Development of a combination vaccine against N. Meningitidis and SARS-CoV-2 and analysis of MIS-C plasma and extracellular vesicles in relation to disease severity in pediatric patients

Abstract

Neisseria meningitidis is the causative agent of invasive meningococcal disease (IMD). Serogroup B remains the leading cause of IMD, representing 62% of documented serogroup cases overall, and is the most prevalent across all age groups under 65. In Türkiye, Serogroups B and W are responsible for most cases, accounting for over 75%. IMD has a case fatality rate of 10%, and 10% to 20% of survivors experience lifelong, disabling complications. Coronavirus disease 2019 (COVID-19), caused by the highly contagious SARS-CoV-2 virus, has had a devastating impact globally, leading to over 7 million deaths.
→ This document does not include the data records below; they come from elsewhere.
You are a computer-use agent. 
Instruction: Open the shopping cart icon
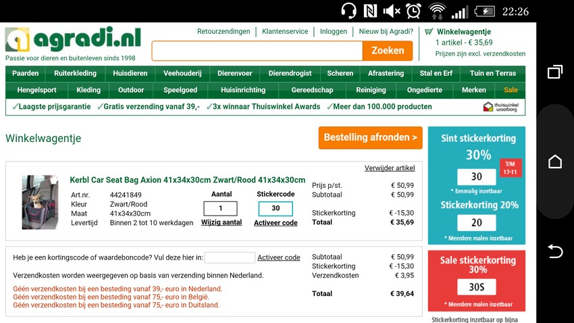[x=429, y=32]
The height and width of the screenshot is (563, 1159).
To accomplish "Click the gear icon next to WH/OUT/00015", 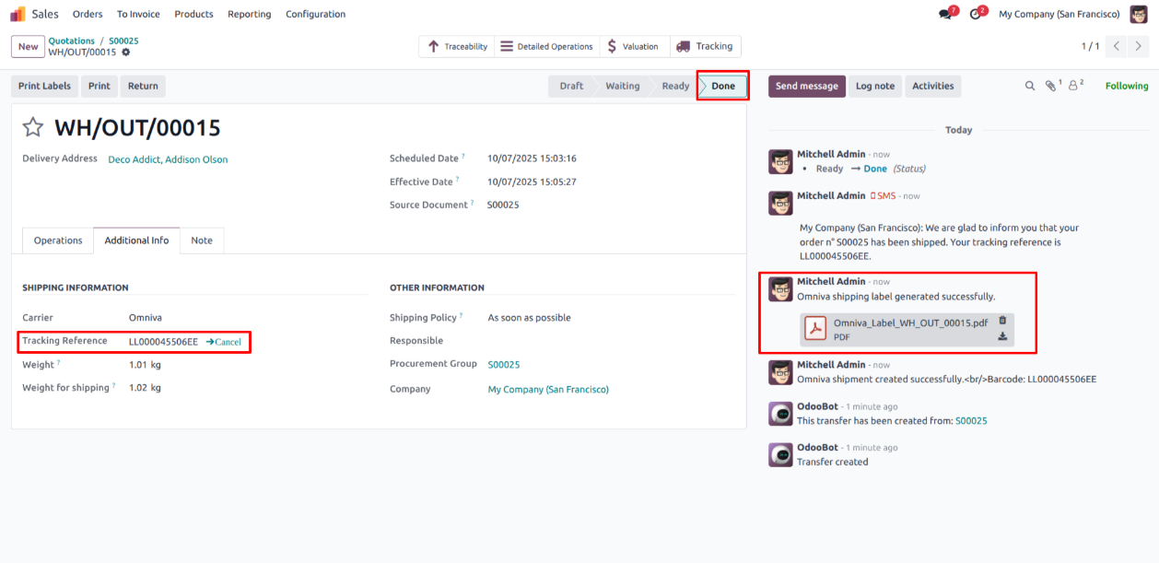I will pyautogui.click(x=126, y=53).
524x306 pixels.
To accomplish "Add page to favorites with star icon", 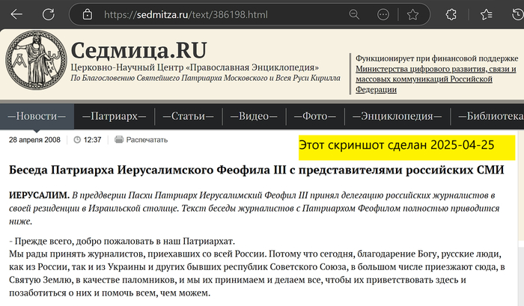I will pyautogui.click(x=412, y=14).
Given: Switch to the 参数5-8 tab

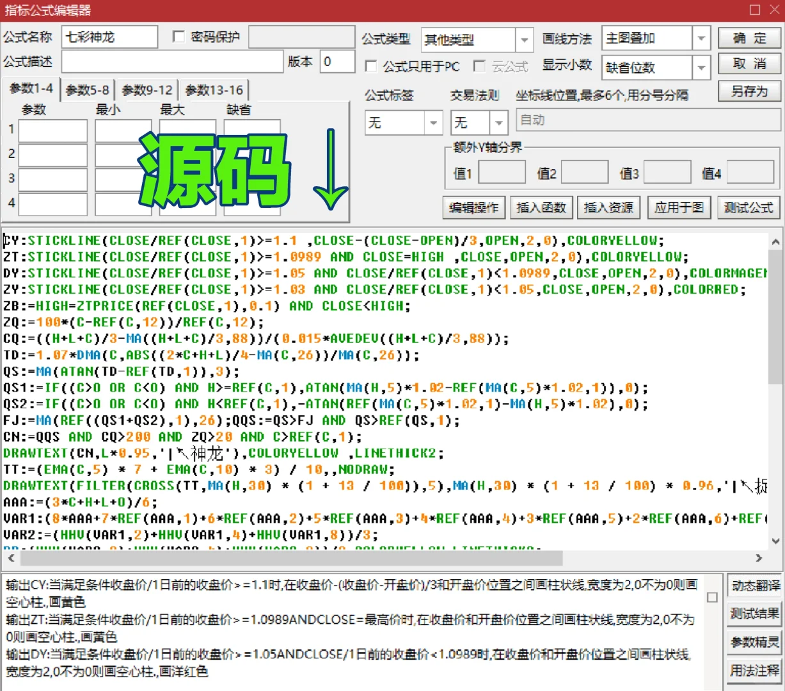Looking at the screenshot, I should pos(86,90).
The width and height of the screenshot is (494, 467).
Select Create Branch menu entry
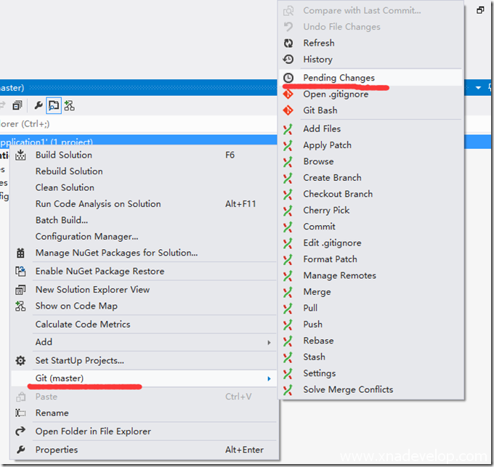[x=332, y=178]
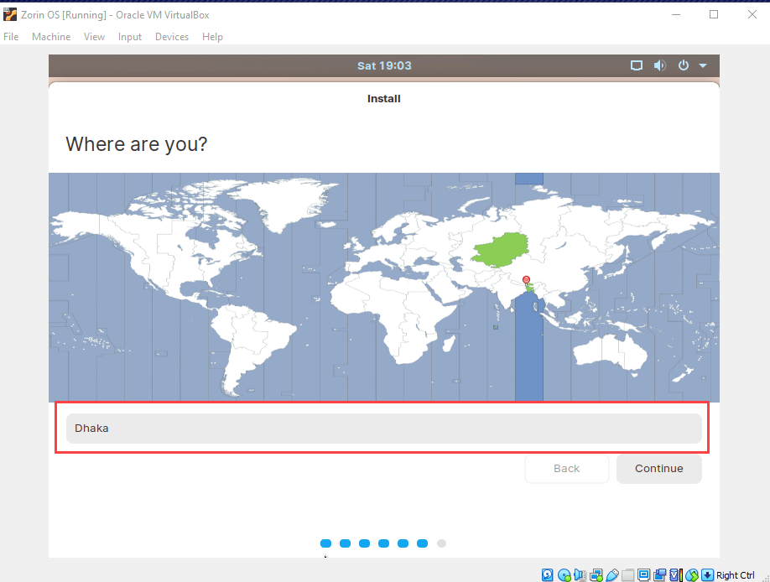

It has become the most significant global health crisis since the influenza pandemic in 1918. Since the introduction of the first COVID-19 vaccine in the U.S., it is estimated that over 18 million hospitalizations and 3 million deaths have been prevented. Like flu vaccines, COVID-19 vaccines are expected to be introduced seasonally. In this thesis, we aim to develop a combination vaccine for populations where the prevalence of both COVID-19 and meningitis presents significant health risks. Our previous data indicated that our OMV-based bivalent vaccine, targeting B and W serogroups of Neisseria meningitidis, generates a broader humoral response and exhibits strong bactericidal activity. Similarly, our lab has developed a virus-like particle-based SARS-CoV-2 vaccine incorporating all four virus structural proteins, eliciting both humoral and cell-mediated immunity. Herein, we combined these two platforms and assessed their respective protective potencies in mice. Data revealed that combining the OMV and VLP vaccines with Alum adjuvant produced the most robust anti-meningococcal and anti-SARS-CoV-2 responses. The second part of the study focused on uncovering the immune parameters present in the plasma of MIS-C patients and investigating the role of extracellular vesicles in influencing disease severity. The data revealed that plasma from MIS-C patients contained significantly elevated levels of proinflammatory cytokines, including TNF-α, IFN-γ, IL-6, and IL-17. We also investigated the pathological role of extracellular vesicles (EVs) in MIS-C. Our findings showed that patient-derived EVs induced significantly higher levels of IRF9 in the THP1-dual reporter cell line. Contrary to our expectations, however, we did not observe EV-specific NF-κB induction in the THP1 cells.